> [To do]:
Copy each line from the listing below where the word "photo" shows up.

> [Supplied material]:
------
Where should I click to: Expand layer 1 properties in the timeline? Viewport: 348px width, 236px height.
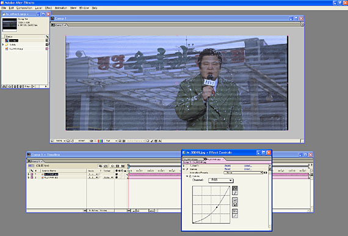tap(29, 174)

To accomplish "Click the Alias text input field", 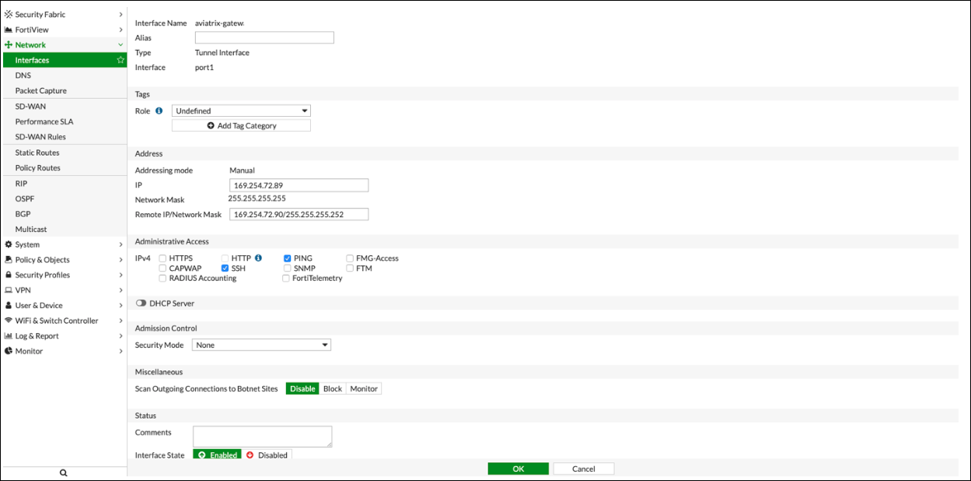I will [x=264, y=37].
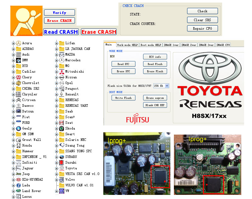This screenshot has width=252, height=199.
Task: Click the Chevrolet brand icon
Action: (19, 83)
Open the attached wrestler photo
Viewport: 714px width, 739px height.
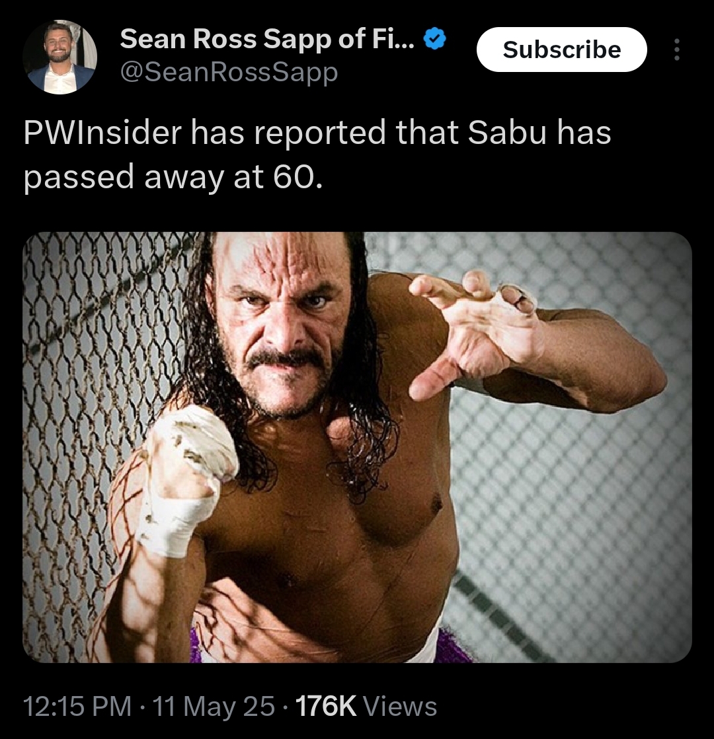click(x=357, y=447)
------
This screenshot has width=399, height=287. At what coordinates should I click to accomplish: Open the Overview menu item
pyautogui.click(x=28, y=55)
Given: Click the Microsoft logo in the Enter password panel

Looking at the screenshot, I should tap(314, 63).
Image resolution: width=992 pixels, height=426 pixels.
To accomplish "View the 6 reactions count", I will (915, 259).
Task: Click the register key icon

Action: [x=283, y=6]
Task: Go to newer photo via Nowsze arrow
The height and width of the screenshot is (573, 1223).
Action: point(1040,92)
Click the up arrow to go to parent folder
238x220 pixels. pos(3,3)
------
> [Completed exercise]:
Open the attached wrestler photo
Task: Go to newer photo via Nowsze arrow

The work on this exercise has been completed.